Bone broth, more accurately known as stock, is a popular trend. However, it’s been around for a very long time and is a traditional way of making soups. Bone stock is nutrient-dense, easy to digest, and rich in flavor. Many of the compounds it contains can help with healing, which is one reason why soups are recommended when a person is sick.
Making bone broth was a way traditional cultures made use of every part of an animal. Bones, marrow, skin, tendons, ligaments, and feet were boiled and then simmered over a few days. This causes the bones and tissues to release healing compounds such as collagen, gelatin, and glutamine that can transform health. Stocks were often made with bones and tissues from chicken, turkey, fish, and beef.

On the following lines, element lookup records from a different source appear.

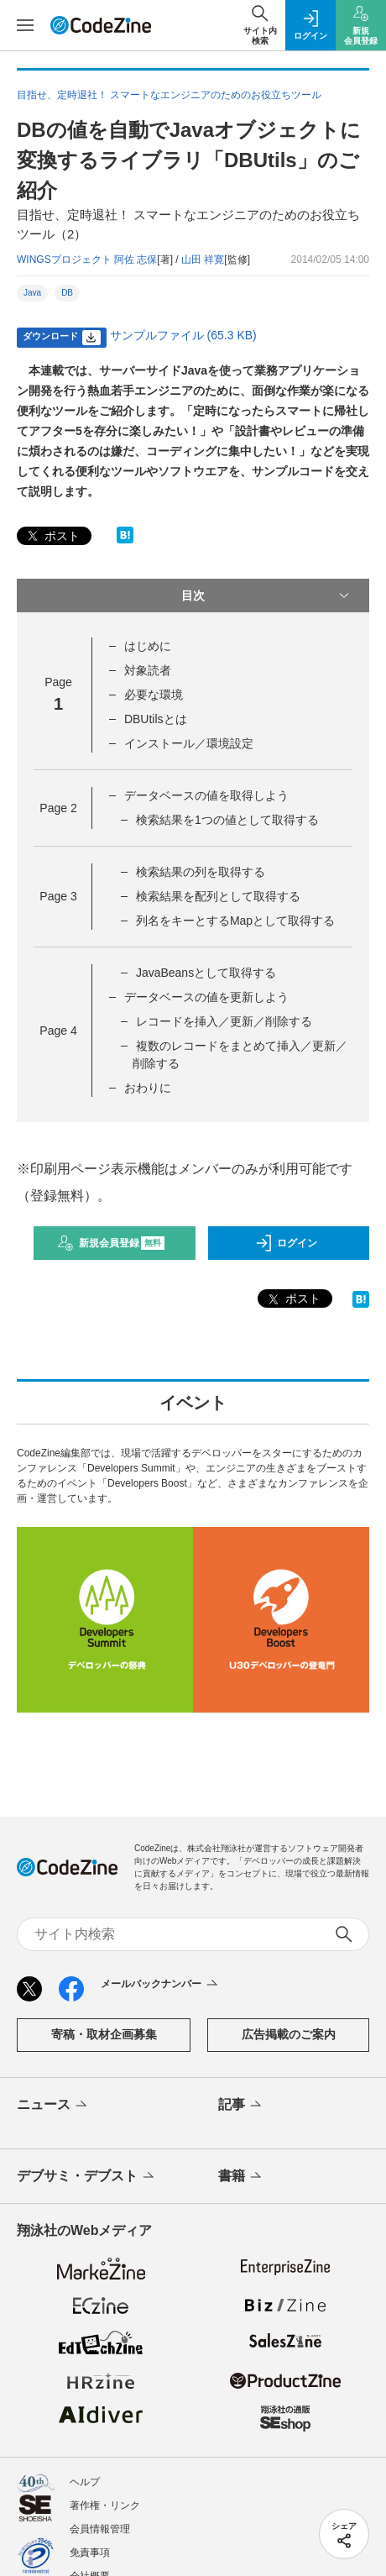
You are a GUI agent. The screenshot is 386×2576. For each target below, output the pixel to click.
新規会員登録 (111, 1243)
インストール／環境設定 (188, 743)
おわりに (147, 1087)
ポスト (52, 536)
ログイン (286, 1243)
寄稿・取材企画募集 (104, 2034)
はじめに (147, 646)
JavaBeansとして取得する (206, 972)
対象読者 (147, 670)
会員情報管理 (100, 2529)
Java (32, 292)
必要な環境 (153, 694)
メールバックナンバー (161, 1984)
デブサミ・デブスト (87, 2177)
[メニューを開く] (25, 25)
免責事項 (90, 2552)
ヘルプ (85, 2482)
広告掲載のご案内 (289, 2034)
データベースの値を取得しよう (206, 795)
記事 (241, 2105)
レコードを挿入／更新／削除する (224, 1021)
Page (57, 808)
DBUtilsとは (155, 719)
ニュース (53, 2105)
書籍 (241, 2177)
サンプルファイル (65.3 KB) (183, 335)
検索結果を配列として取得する (218, 896)
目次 (266, 595)
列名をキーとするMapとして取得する (235, 920)
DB (67, 292)
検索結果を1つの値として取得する (227, 819)
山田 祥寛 (202, 259)
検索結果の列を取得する (200, 872)
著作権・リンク (105, 2505)
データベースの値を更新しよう (206, 997)
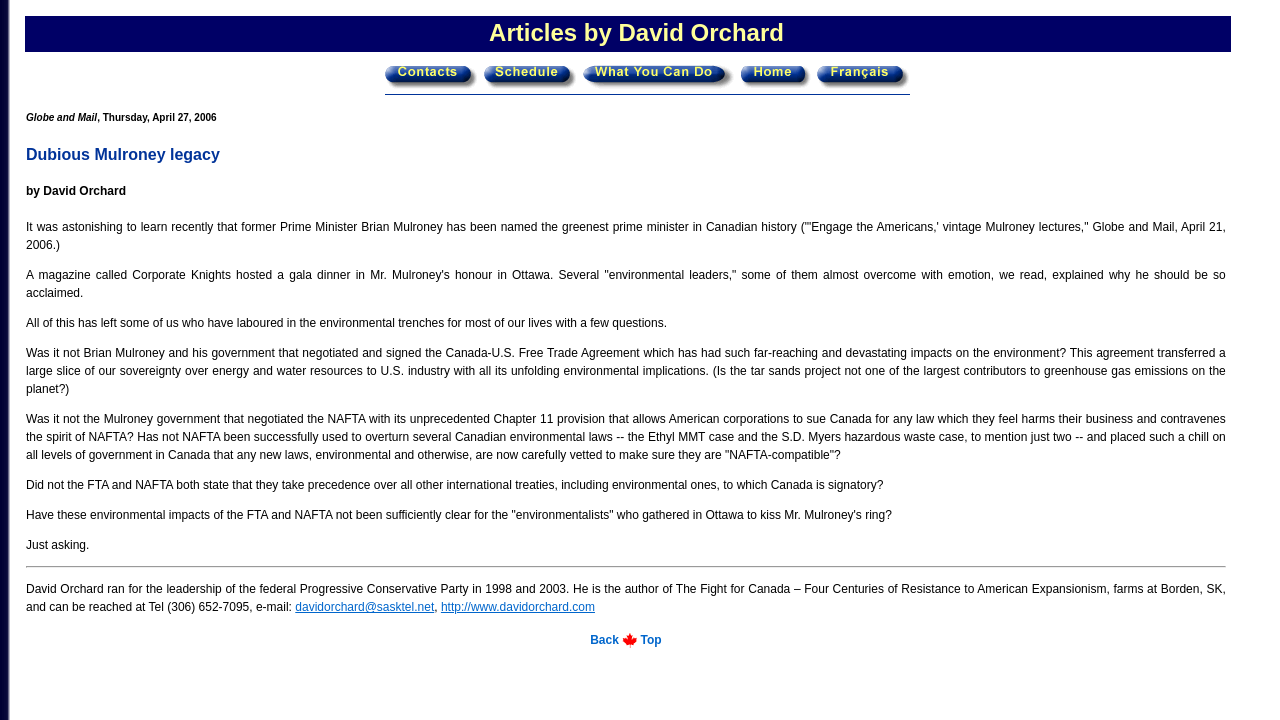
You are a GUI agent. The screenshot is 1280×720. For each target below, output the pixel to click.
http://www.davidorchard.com (518, 607)
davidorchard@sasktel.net (364, 607)
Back (604, 640)
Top (651, 640)
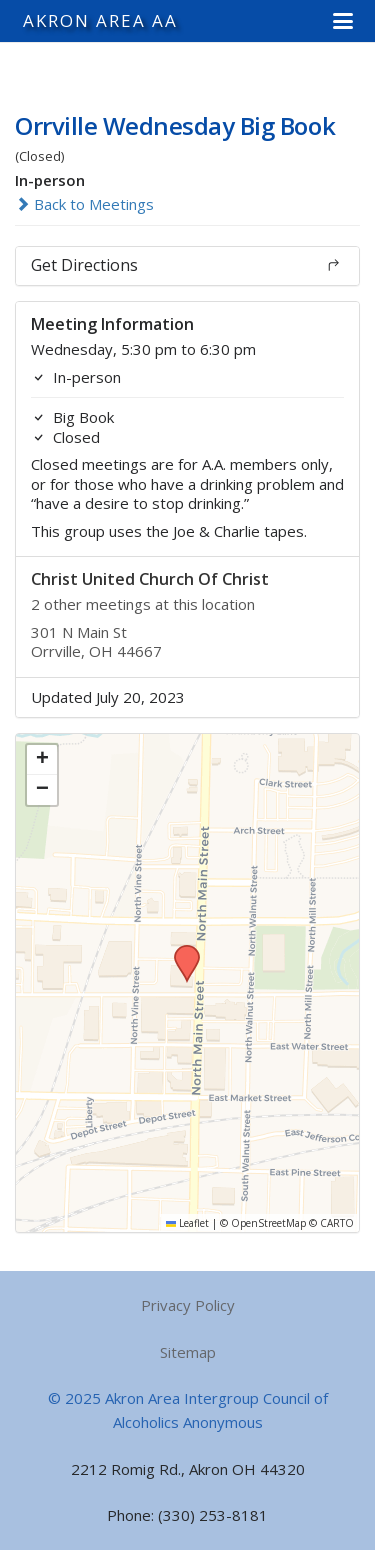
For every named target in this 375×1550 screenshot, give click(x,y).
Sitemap (188, 1352)
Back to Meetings (84, 204)
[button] (343, 21)
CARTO (337, 1223)
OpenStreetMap (268, 1223)
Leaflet (187, 1223)
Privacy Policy (188, 1305)
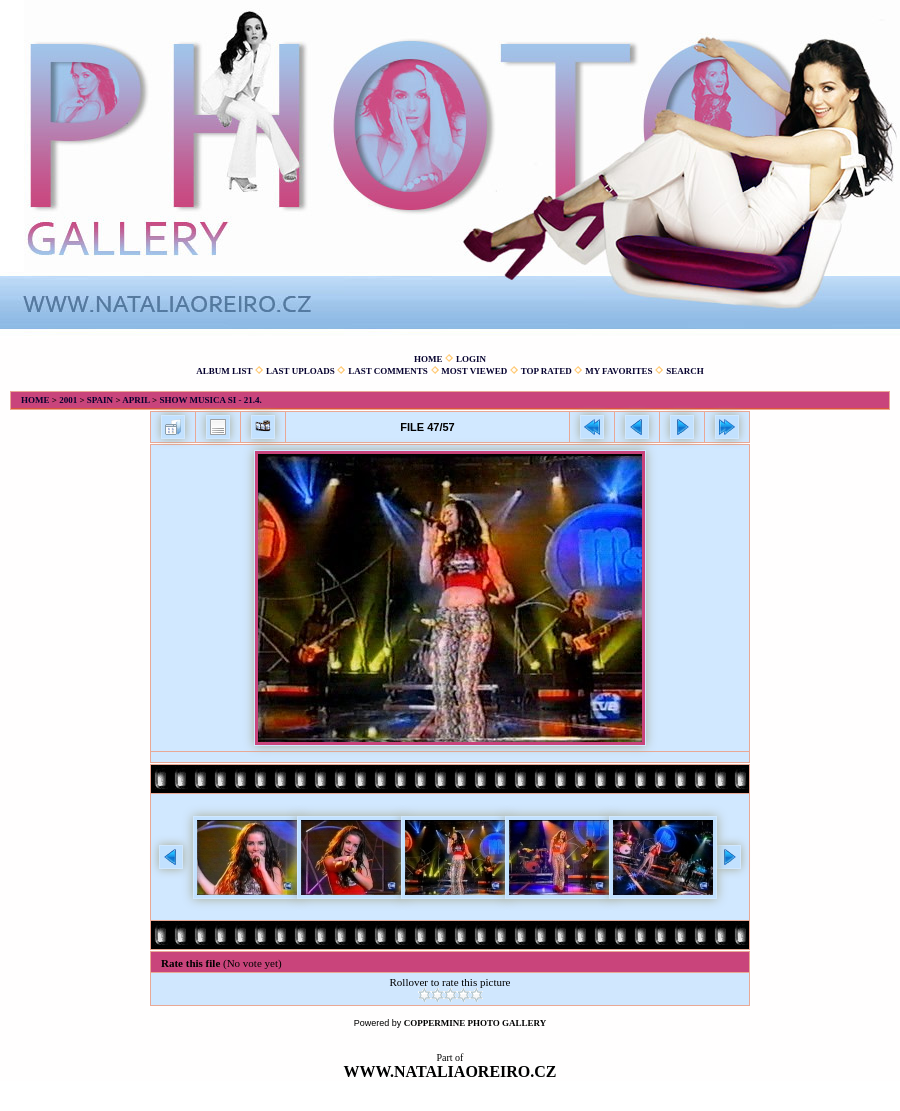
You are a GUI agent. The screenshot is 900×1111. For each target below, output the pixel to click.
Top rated (546, 371)
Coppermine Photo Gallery (475, 1023)
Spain (100, 400)
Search (685, 371)
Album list (224, 371)
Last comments (388, 371)
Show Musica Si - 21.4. (210, 400)
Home (428, 359)
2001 (68, 400)
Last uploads (300, 371)
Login (471, 359)
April (136, 400)
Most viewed (474, 371)
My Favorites (618, 371)
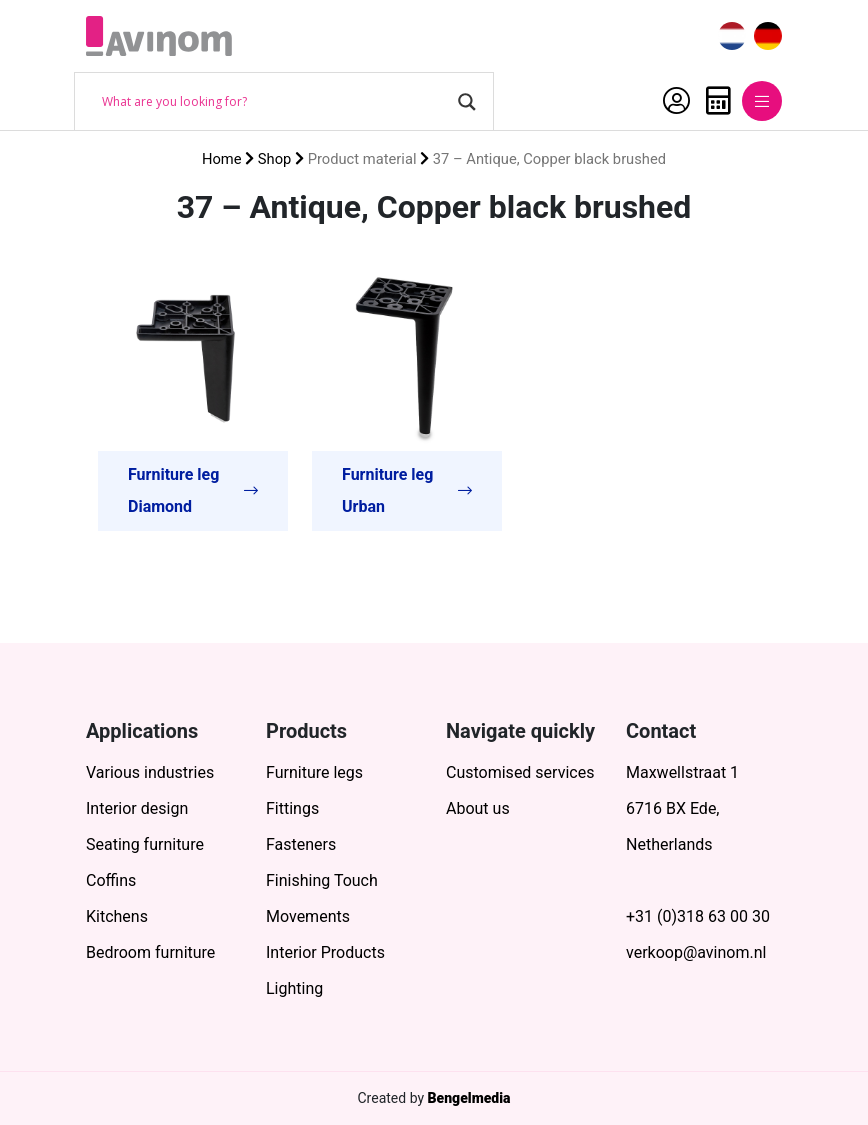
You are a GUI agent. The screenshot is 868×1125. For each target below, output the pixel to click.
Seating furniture (145, 844)
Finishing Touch (322, 880)
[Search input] (275, 102)
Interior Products (325, 952)
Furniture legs (314, 772)
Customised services (520, 772)
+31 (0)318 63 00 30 (698, 916)
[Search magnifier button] (467, 102)
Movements (308, 916)
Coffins (111, 880)
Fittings (292, 808)
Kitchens (117, 916)
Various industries (150, 772)
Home (222, 159)
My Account (676, 101)
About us (478, 808)
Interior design (137, 808)
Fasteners (301, 844)
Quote (718, 101)
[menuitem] (732, 36)
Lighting (294, 988)
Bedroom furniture (150, 952)
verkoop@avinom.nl (696, 952)
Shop (275, 159)
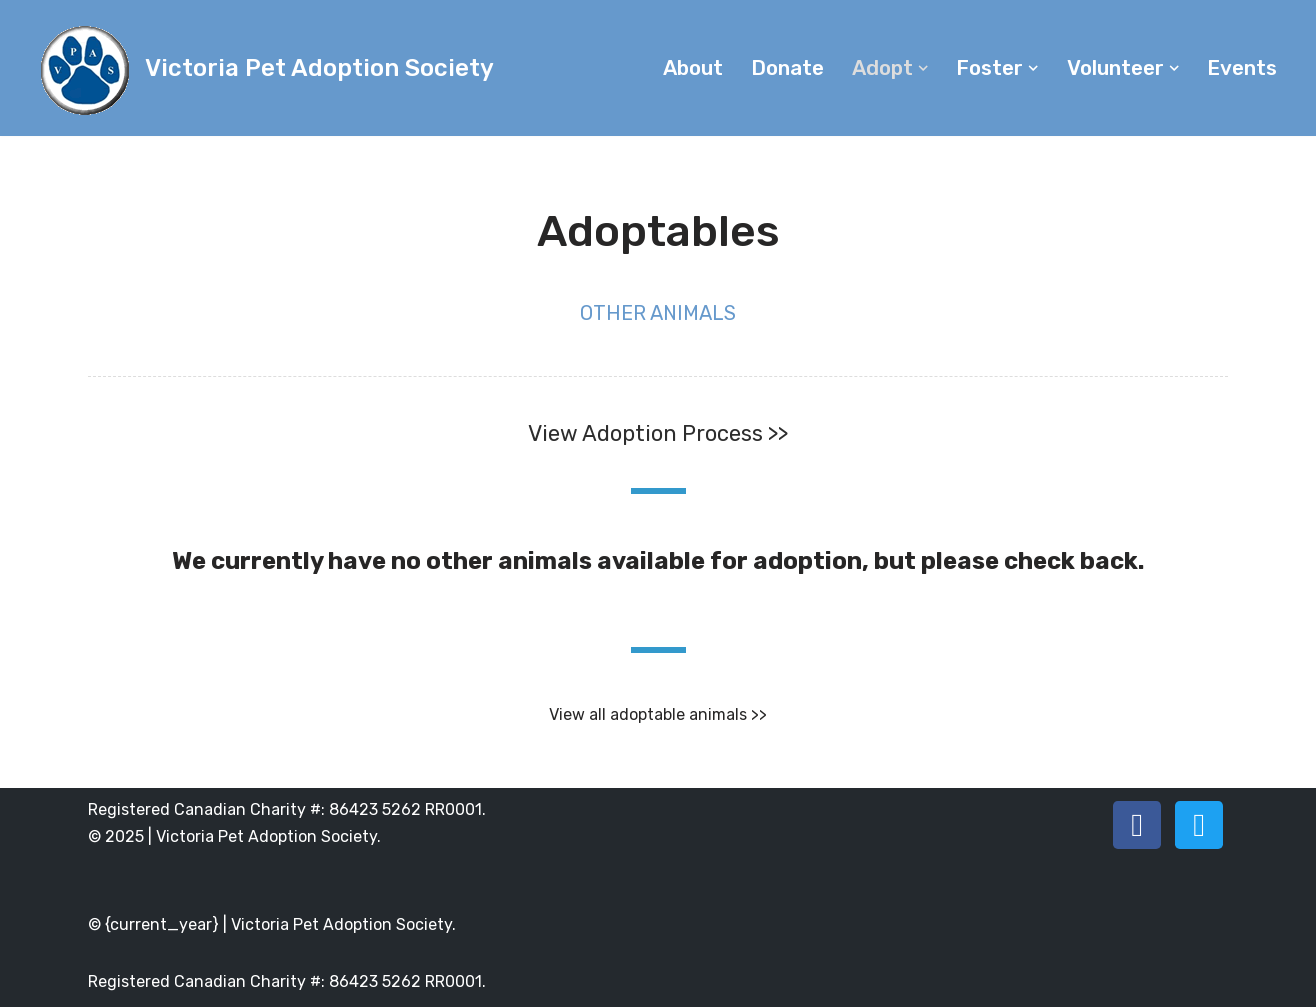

While many different brands and forms of bone broth exist, homemade is the best, most cost-effective, and easy to make. Renowned chefs often use stock to add flavor to vegetables, rice dishes, and casseroles. Here is a simple recipe that will cost you only about eight dollars to make.
Once you make some bone broth, try some of my favorite soup recipes: Asparagus, Mushroom Bisque, Pumpkin
- 3-4 lbs organic chicken necks, back, thighs, and feet
- 5 quarts filtered water
- 1/4 cup apple cider vinegar
- 2 ea bay leaves
- 2 ea onions, coursely chopped
- 3 ea organic carrots, unpeeled and coarsely chopped
- 3 ea celery stalks
- 2 tsp black peppercorns
- 1 bunch organic parsley
- Place the bones in a large stock pot with water and vinegar. Let stand for one hour.
- Cover and bring to a boil over medium-high heat.
- Reduce the heat to medium-low to keep the stock bubbling. Skim off any scum that rises to the top during the first 15 minutes.
- Transfer the entire pot to a slow cooker (Crock Pot). Set slow cooker temperature to high.
- Add all other ingredients, except the parsley.
- Allow this to boil gently. Cover tightly and reduce the heat to low and simmer for a minimum of 10 hours and up to 72 hours (for a richer broth). Do not simmer for longer than 72 hours.
- Add the bunch of parsley during the last 10 minutes.
- Cool completely and strain to remove bones and vegetables.
- Continue to cool in the refrigerator and remove any congealed fat that rises to the top.
- Place in Mason jars leaving two inches of space at the top. If you decide to freeze some in the Mason jars, leave lids off until the stock is frozen (otherwise the glass may shatter). Take some and pour it into cube trays to make broth cubes.